WIMM One
- Manufacturer: WIMM Labs
- Type: Smartwatch
- Series: WIMM
- First released: November 9, 2011
- Dimensions: 36 mm (1.4 in) H 32 mm (1.3 in) W 12.5 mm (0.49 in) D.
- Weight: 22 g (0.78 oz)
- Operating system: Android 2.1 with Custom UI
- CPU: 667 MHz ARM11
- Memory: 256 MB RAM
- Storage: 2–32 GB (flash nand memory)
- Battery: Lithium ion 3.7 V, 230 mAh Run time: 30 hours
- Display: 160×160 px, 1.0 in (2.5 cm) at 160 ppi, Multi-touch, capacitive touchscreen, transflective, Always on
- Connectivity: Bluetooth 2.1; Wi-Fi 802.11b/g; 14-pin connector supporting USB 2.0;
- Other: Custom UI and Development Addons; 3-axis Magnetometer (Compass); 3-axis accelerometer;

= WIMM One =

Developer device for the WIMM platform produced by WIMM Labs

The WIMM One is a developer device for the WIMM platform produced by WIMM Labs. It is a wearable computing device running a modified version of the Android operating system. It comes preloaded with several apps. Additional applications can be downloaded from the micro app store or side-loaded over USB.

==Features==

===Screen===
The WIMM One has a transflective bi-modal screen. In high power mode it can reproduce colour images with an 18-bit colour depth (OS limited to 16-bit). In low-power mode it can reproduce 4-bit grayscale images. The WIMM One's screen is on all the time the device is powered on. This allows information to be readily available to the user without them having to interact with the device. When the device is in low power mode the screen is updated once per minute. When the device is woken into high-power mode the screen refreshes at 60 fps and fully interactive apps can be run.

===Sensors===
The WIMM One has a complement of sensors similar to that of a smart phone including:
- 3-axis Magnetometer (Compass)
- 3-axis accelerometer

===14-pin connector===
A 14-pin connector runs across the back of the WIMM One. This is used for charging and USB communications. It also supports data communication with accessories developed for the WIMM platform.

===Communications===
For access to the outside world the WIMM One has 2 radios. One for Wi-Fi 802.11b/g and one for Bluetooth 2.1. These are aggressively power managed by the OS. The Wi-Fi radio is only turned on for short bursts where it is used to sync data. The Bluetooth radio can be used to maintain a connection with a smart phone running Android, BlackBerryOS or iOS. This allows the WIMM One to react to telephony events such as incoming calls, for example allowing calls to be rejected to voicemail. When paired with Android smartphones, it will also receive SMS and contact information. The Bluetooth link can also be used to sync data by taking advantage of the paired device's internet connectivity. Syncing happens at a user set interval between 30 minutes and 12 hours. Applications can also request an immediate network connection off of schedule.
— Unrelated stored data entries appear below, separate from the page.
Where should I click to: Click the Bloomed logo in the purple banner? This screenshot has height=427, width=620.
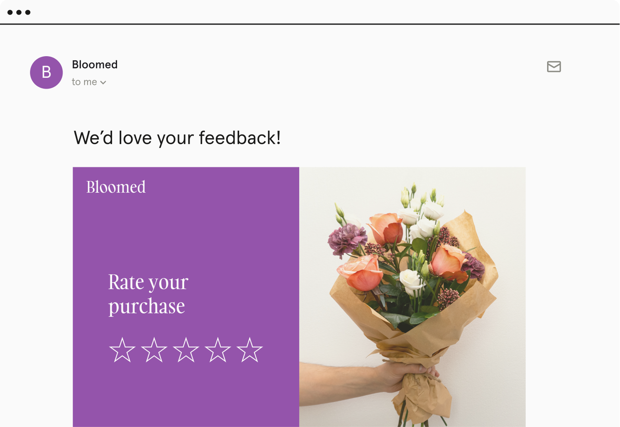pos(116,187)

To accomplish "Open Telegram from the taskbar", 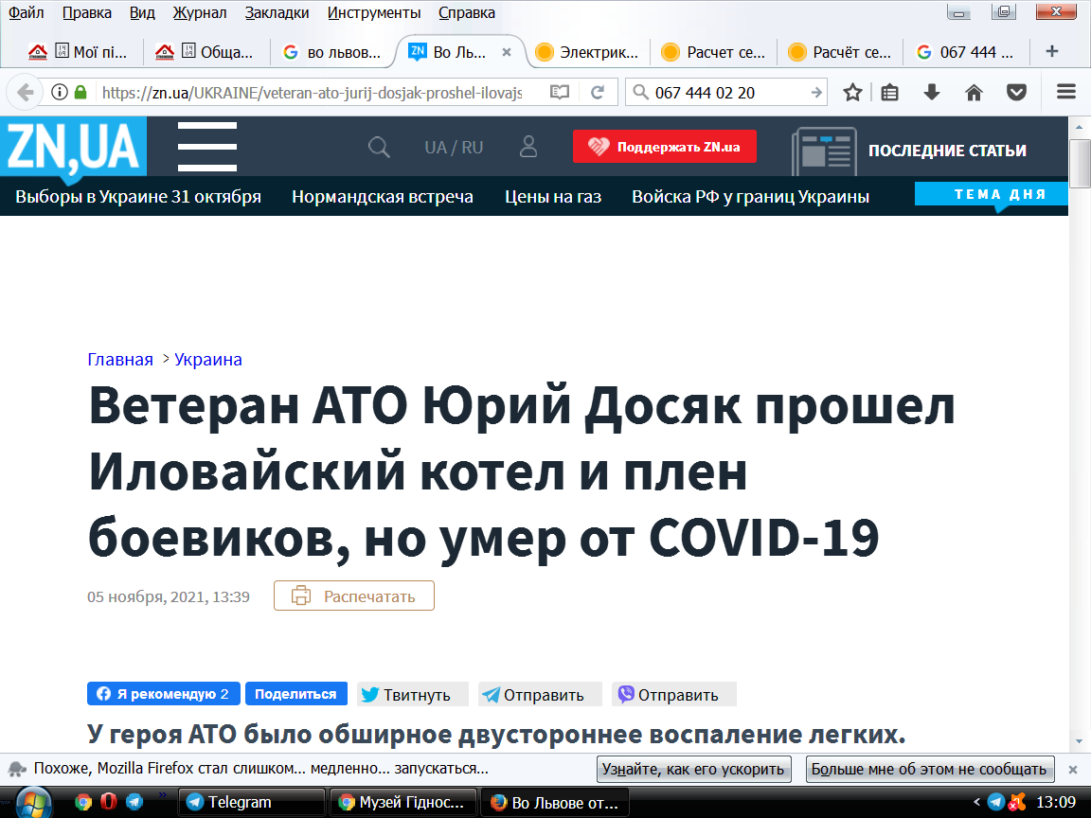I will [251, 802].
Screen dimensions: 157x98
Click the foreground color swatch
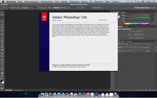click(1, 81)
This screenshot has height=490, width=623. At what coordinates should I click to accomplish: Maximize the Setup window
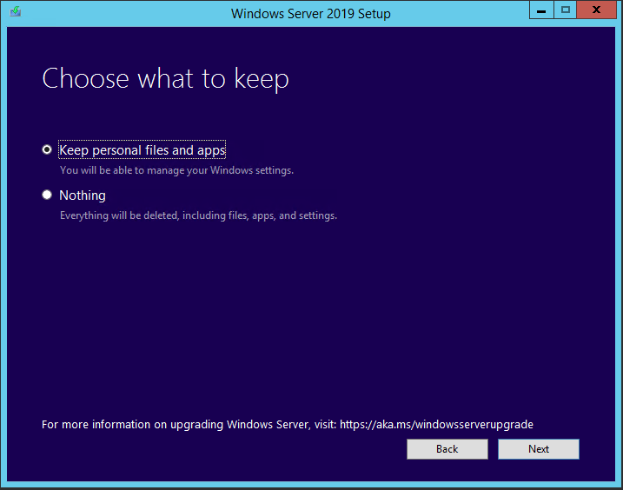pyautogui.click(x=566, y=10)
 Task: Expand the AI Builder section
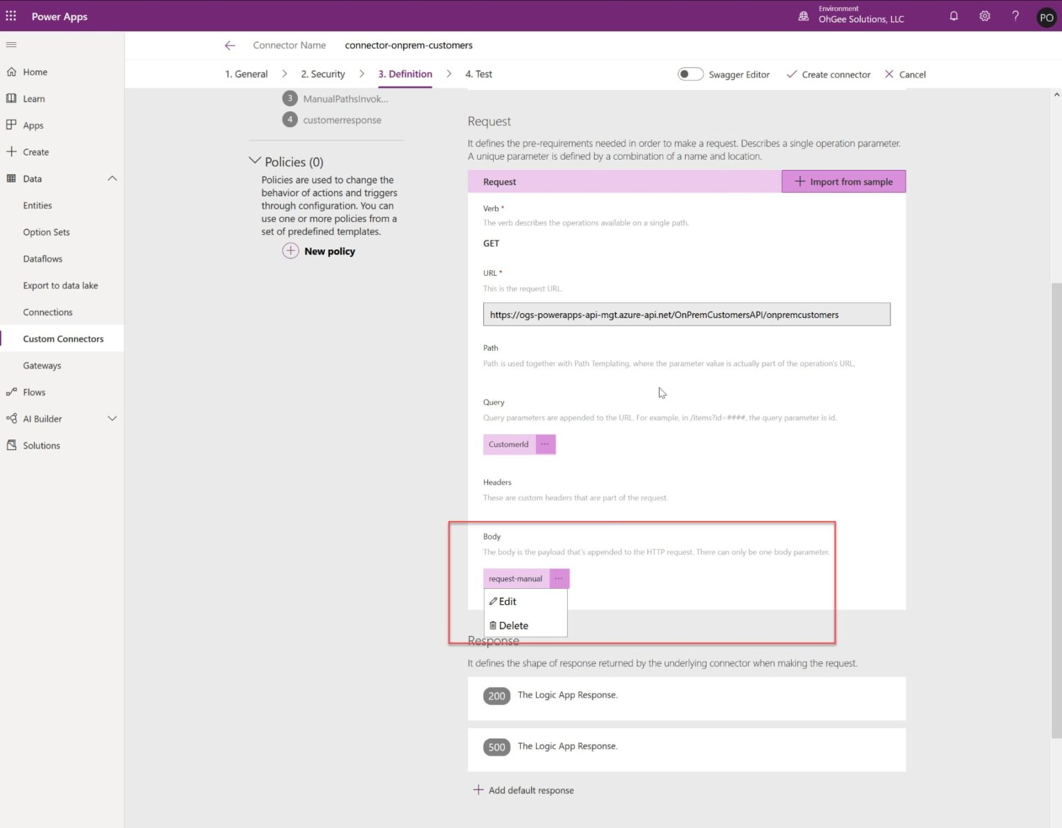pos(112,418)
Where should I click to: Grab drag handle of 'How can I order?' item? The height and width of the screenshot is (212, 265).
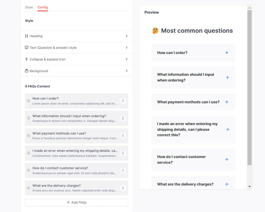point(28,101)
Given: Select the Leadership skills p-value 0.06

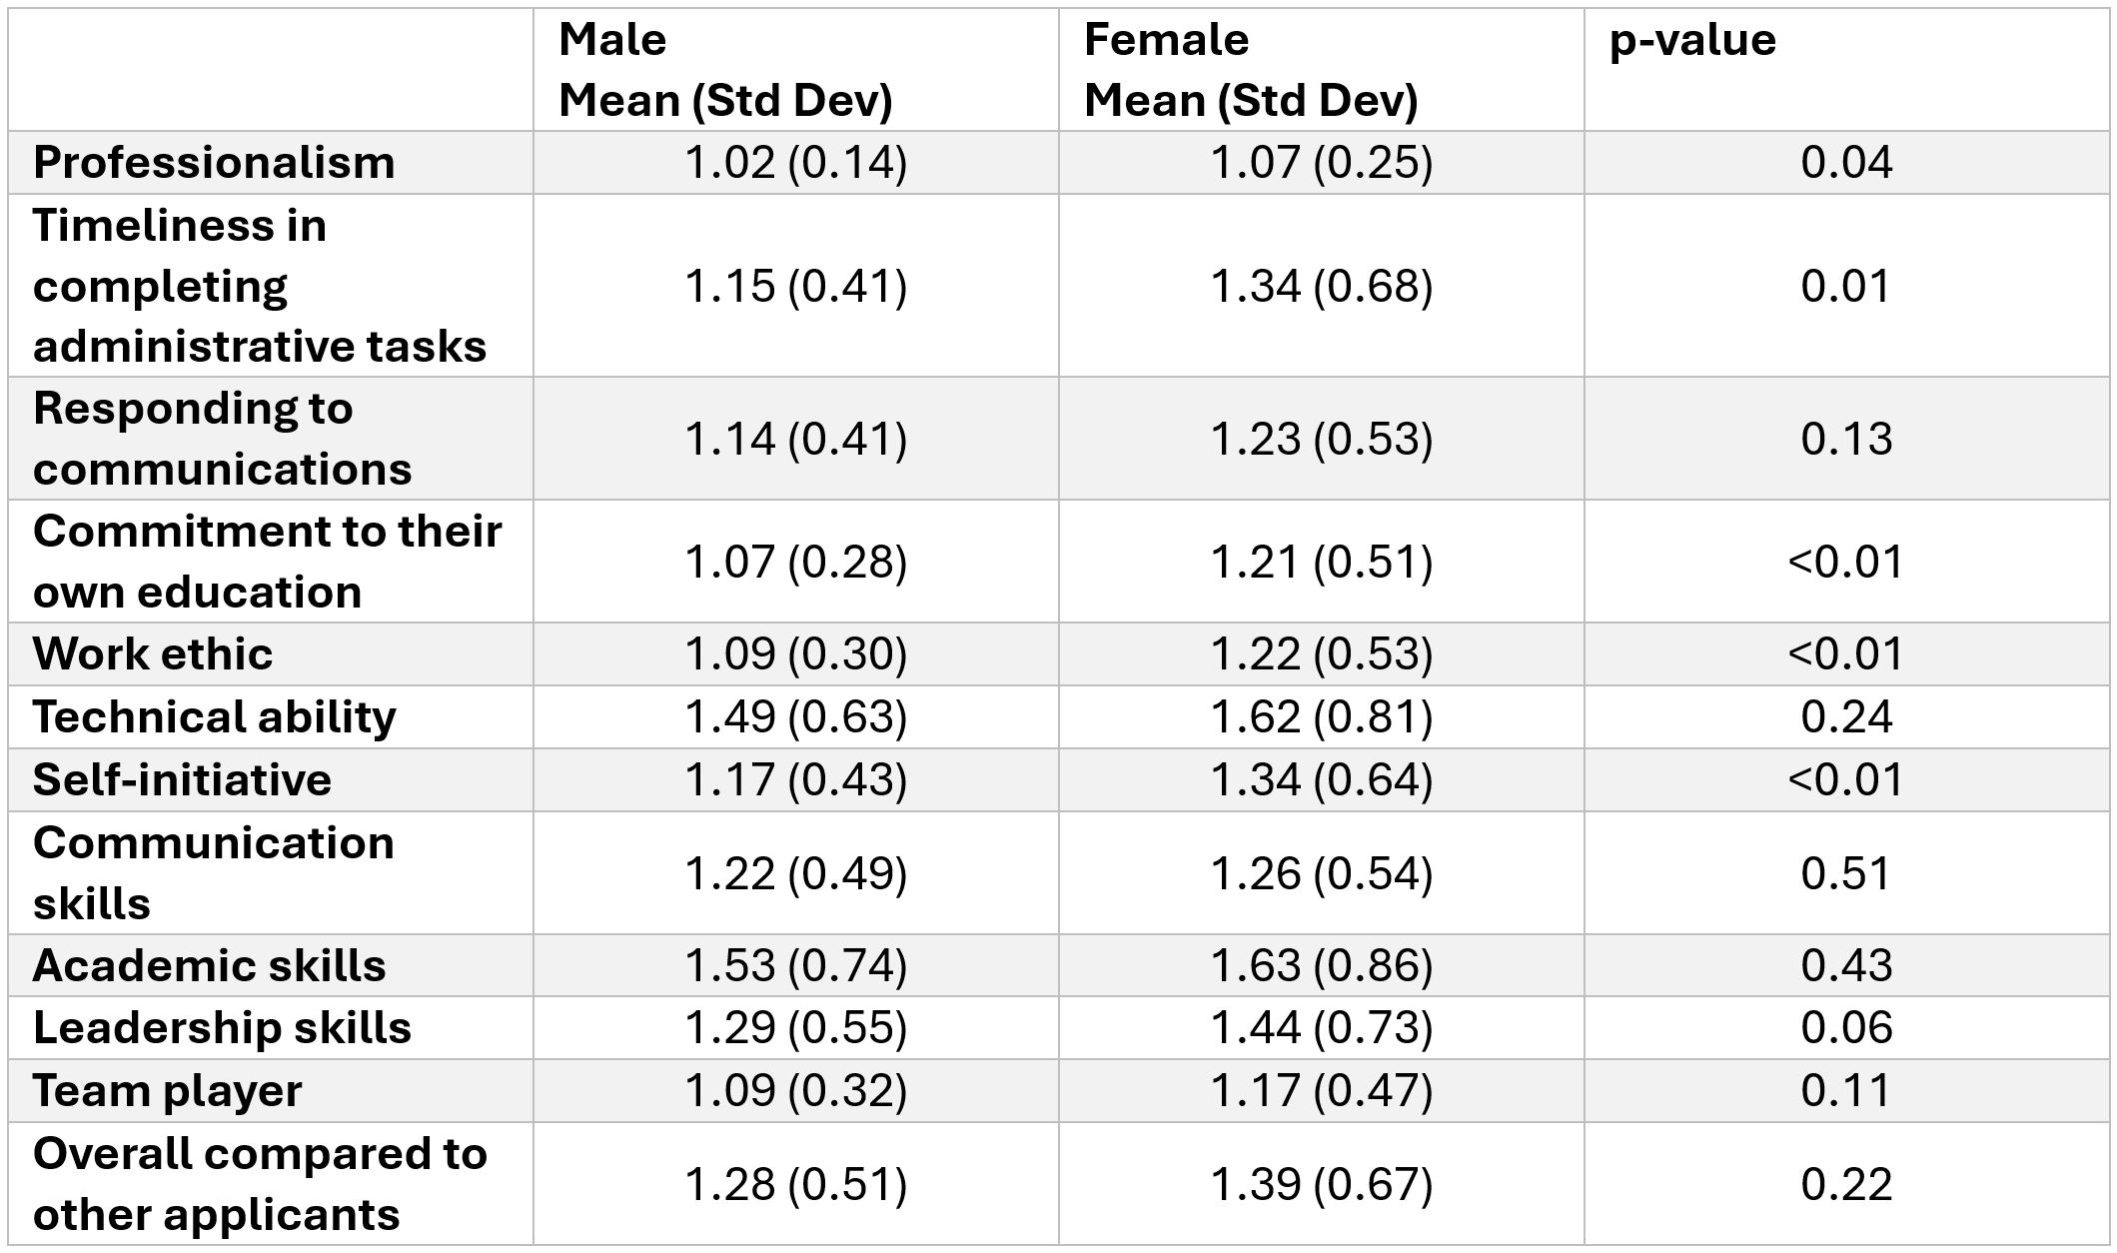Looking at the screenshot, I should point(1846,1028).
Due to the form factor of the device being significantly different from the majority of Android devices, many of the default Android UI elements are unwieldy on the WIMM. To compensate for this a set of custom widgets and APIs are provided for developers. These include widgets for text entry and dialog boxes. Applications developed for the WIMM One can be uploaded to the * provided by WIMM Labs. Instead of heavy management on the module's screen, users can manage their apps and standard module settings through a web-based console from their desktop or smartphone. Standard settings include calendar setup (Outlook and Google), global cities, sync intervals, and date/time formats. The WIMM One automatically installs applications that have been selected in the web console.

==Reception==
The WIMM One has been generally well received with significant press gained from The Verge and Engadget. This has included a front page feature on Engadget's Distro magazine.
According to WIMM's Website, in the summer of 2012 WIMM Labs entered into an exclusive, confidential relationship with an unnamed company and ceased sales of the Developer Preview Kit. Existing WIMM One owners can continue to synchronize their devices. As of August 2013 it is known that Google is the partner of this relationship.